[PATCH] D12821: Allow for C's "writing off the end" idiom in __builtin_object_size

Richard Smith via cfe-commits cfe-commits at lists.llvm.org
Fri Sep 11 16:46:32 PDT 2015


rsmith added inline comments.

================
Comment at: lib/AST/ExprConstant.cpp:165
@@ -159,1 +164,3 @@
 
+    /// Indicator of whether the most-derived object is an array.
+    bool MostDerivedIsArrayElement : 1;
----------------
array -> array element.

================
Comment at: lib/AST/ExprConstant.cpp:4457-4460
@@ -4434,1 +4456,6 @@
 
+    // Because we set the Base to be the MemberExpr instead of E->getBase(), the
+    // Offset should be from the MemberExpr instead of the MemberExpr's base.
+    if (Result.InvalidBase)
+      Result.Offset = CharUnits::Zero();
+
----------------
I think you should bail out above, with the base set to the `MemberExpr` and with an empty designator, rather than applying a member designator on top of a base that already refers to the member (and then needing to undo the effect on the offset here).

================
Comment at: lib/AST/ExprConstant.cpp:6402
@@ +6401,3 @@
+  // that behaves this way.
+  if (End.InvalidBase && (Type & 1) != 0 &&
+      End.Designator.MostDerivedIsArrayElement &&
----------------
This only seems necessary when `Type` is 1; for type 3, returning 1 would be conservatively correct as a lower bound on the known-accessible storage, and is better than giving up here and evaluating the object size as 0.

================
Comment at: lib/AST/ExprConstant.cpp:6403-6404
@@ +6402,4 @@
+  if (End.InvalidBase && (Type & 1) != 0 &&
+      End.Designator.MostDerivedIsArrayElement &&
+      End.Designator.MostDerivedArraySize < 2) {
+    // EM_FoldDesignator requires that all invalid bases be MemberExprs
----------------
Ideally, we should walk the designator and make sure that at each step we picked the last subobject (last array element, last field, ...) -- that is, we want to know that we're really looking at a trailing flexible array member, and not just a size-1 array in the middle of some object.

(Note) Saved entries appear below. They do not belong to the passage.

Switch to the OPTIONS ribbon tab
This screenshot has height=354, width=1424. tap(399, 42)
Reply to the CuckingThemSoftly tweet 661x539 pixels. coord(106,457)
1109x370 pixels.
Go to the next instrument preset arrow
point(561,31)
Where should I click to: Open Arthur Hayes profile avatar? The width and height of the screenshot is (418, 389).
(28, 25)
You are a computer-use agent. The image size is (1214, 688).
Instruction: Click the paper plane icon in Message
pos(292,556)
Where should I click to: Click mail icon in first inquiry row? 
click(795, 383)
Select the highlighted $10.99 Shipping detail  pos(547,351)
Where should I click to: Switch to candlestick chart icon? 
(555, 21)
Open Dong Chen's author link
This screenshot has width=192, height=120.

You should also check that the designator refers to the most-derived object (that is, that `Entries.size() == MostDerivedPathLength`), because given:

  struct A { char buffer[10]; };
  struct B : A {};
  struct C { B b[1]; } *c;
  int m = __builtin_object_size(c->b[0], 1);
  int n = __builtin_object_size((A*)c->b[0], 1);

... we should presumably compute `m == -1` but `n == 10`, because for `n` the `A` subobject of the `B` object is known to have size 10, even though we're looking at a base subobject of a size-1 trailing array.